Frequently, when an individual finds something that they like, the brain latches on to that particular endorphin and requires more of it. Hence, to break that habit, you need to distract your brain by offering it pleasure from a multitude of sources. That way you don't latch on to any one thing.”

He's right- I've done a lot to enjoy myself in the last year, with boxing, nights out with Meetup groups to places that I like, (rather than places that people were going to that I felt obliged to tag along to) lots of reading and writing, watching a few films, cooking a few recipes, developing typing skills... the list goes on. I didn't latch on to any one thing, I kept busy, and because of that when I cut out fast food it wasn't too hard to give it up. The first few days were tough, but I moved on well. Last night's Burger King confirmed that particular obsession is done with. I can enjoy eating healthier now for the rest of my life.

Tuesday, 23 June 2015

Reading and Planking: The Long Haul Take 2

After trying planking whilst reading the sprawling American novel The Corrections, or failing to, more accurately, I figured that using another large book might be easier to read this way. Something that's a little more “my thing”. So I've picked out Irvine Welsh's weighty Skagboys, the prequel to the iconic Scottish novel, Trainspotting.

I read the original book in 2001 when I started uni, and I'd never read anything quite like it. The film's great, but there's no way they could have made a movie that's loyal to the entire plot. In '08 I met Welsh when he released Crime, and I read it not long after. In about '09 I read Trainspotting's sequel, Porno, a good follow-up. Then in '12 I met the author again. He was signing Skag Boys, which he'd just released. At 450 pages it dwarfs Trainspotting and Porno, so should be a serious endurance challenge. I'm quite curious to see what Renton was like in his university days, and how he slipped into addiction.

More to the point, I want to get my abs back. My planking record stands at 4:02. Let's see if I can beat that- and finish the book- in 2 months.

Monday, 22 June 2015

Elixir and Lola Lo

Saturday: stopped by the fragrant and atmospheric Elixir on Deansgate for a night out with Manchester Social Group. An intimate starting bar with fantastic house music. Although there are 800+ members in the group, you'll still recognise familiar faces from other meetups even when there's only 8 spaces per event. A great crowd.

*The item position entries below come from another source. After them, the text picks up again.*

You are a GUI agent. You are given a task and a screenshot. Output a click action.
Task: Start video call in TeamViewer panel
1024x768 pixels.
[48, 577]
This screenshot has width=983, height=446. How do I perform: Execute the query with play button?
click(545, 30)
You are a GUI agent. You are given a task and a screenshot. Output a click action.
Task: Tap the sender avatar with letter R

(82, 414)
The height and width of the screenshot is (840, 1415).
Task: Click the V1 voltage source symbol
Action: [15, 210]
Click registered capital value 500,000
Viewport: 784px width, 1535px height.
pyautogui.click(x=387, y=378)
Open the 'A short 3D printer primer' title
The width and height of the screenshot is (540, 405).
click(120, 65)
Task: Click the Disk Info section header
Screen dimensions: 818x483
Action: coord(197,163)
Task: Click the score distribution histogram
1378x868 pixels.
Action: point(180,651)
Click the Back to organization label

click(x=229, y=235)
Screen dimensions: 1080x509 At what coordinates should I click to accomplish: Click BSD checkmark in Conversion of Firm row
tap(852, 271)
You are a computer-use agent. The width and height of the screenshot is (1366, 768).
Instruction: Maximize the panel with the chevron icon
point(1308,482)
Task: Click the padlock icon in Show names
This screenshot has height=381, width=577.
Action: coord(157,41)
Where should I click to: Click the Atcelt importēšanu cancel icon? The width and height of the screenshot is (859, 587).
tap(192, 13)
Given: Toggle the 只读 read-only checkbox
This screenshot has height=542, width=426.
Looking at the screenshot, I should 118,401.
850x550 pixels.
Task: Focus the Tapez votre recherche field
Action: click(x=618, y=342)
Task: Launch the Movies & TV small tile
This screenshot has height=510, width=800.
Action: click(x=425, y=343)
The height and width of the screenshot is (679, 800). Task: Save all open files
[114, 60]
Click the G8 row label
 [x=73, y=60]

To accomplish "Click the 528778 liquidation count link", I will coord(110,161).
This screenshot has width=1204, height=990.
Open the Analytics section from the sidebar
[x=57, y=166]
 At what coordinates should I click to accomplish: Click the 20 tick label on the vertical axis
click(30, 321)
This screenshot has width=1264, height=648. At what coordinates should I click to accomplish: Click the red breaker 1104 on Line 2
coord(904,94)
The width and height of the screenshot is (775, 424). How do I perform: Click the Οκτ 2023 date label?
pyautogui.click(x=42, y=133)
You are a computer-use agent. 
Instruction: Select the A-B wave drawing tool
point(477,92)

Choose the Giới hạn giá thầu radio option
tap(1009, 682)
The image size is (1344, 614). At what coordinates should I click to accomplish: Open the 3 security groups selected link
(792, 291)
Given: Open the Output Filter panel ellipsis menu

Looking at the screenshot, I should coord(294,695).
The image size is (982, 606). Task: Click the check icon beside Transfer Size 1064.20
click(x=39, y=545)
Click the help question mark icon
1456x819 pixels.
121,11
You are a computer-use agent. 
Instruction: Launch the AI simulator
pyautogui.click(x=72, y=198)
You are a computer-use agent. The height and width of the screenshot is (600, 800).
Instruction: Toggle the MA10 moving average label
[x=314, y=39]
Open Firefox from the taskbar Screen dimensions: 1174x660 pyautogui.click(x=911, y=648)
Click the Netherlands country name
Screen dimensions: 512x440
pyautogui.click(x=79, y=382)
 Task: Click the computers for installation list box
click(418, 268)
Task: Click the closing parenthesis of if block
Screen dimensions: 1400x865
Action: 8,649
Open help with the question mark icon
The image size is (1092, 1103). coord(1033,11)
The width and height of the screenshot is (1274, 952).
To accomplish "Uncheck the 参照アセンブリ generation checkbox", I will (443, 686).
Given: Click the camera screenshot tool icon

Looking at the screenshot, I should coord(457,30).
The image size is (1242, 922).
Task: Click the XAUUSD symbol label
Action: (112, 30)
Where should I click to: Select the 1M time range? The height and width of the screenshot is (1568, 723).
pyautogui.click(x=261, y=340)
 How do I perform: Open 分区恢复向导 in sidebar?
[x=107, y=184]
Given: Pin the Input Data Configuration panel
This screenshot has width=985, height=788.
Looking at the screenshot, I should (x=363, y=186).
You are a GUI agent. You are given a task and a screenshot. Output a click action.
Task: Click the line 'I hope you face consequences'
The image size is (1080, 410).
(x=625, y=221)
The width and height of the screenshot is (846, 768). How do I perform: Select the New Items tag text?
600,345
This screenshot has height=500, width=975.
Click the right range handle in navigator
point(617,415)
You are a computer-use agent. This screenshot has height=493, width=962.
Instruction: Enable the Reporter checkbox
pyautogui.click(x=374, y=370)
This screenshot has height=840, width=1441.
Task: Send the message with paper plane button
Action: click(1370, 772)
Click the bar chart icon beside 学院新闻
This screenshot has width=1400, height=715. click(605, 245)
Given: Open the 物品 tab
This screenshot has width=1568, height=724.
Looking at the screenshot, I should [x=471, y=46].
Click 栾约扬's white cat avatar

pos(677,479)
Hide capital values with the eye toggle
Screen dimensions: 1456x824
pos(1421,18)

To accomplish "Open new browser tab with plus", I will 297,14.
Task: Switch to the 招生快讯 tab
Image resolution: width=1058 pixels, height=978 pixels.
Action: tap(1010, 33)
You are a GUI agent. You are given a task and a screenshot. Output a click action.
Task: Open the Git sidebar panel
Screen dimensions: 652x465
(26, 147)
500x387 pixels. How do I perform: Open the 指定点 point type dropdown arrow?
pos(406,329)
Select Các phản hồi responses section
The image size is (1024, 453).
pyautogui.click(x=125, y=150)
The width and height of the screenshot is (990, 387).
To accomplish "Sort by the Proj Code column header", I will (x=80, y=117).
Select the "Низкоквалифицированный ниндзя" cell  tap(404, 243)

We then moved on to Lola Lo on Deansgate Locks, where the organiser had got us all on the guestlist. We were served cocktails by Sean Penn and David Arquette lookalikes. Lola's, the largest and nicest of Manchester's tikki bars, is split between 2 floors- one for dance and one for R'n'B. Showing my age here, but it used to be Loaf. I thought it was better back in the day, but hey. I'm old. It's still full of good looking people.

It's the third time Manchester Social Group has ran that night, and it's still popular. So by all means keep your eye on the group- it may reappear.

Saturday, 20 June 2015

Manchester Day Parade 2015

Sunday 14th: I joined people from Manchester Social Group for a look around the sixth annual Manchester Day Parade, a celebration of all things Mancunian. There's a little about the tradition here.

For the last 2 years I've dropped by on my own to see what's happening and take a few pictures and shoot some video. This time I was with others, thanks again to the Meetup site.

I contributed my pictures to a group album on Meetup. The event is here. The pictures are here.

The Manchester Evening News has a few more pictures here.

A very eclectic and original parade. Around the city centre there were a number of events taking place. We ventured to Albert Square outside the Town Hall and saw an impressive display from a troupe of youth aerial silk acrobats.

We rounded the day off with a burger in Byron on Deansgate (my suggestion), which allowed a chance to get to know the group a little more and swap events ideas. (Oh, and they loved the food.)

Good to be doing it with some people for once. They were a good crowd too.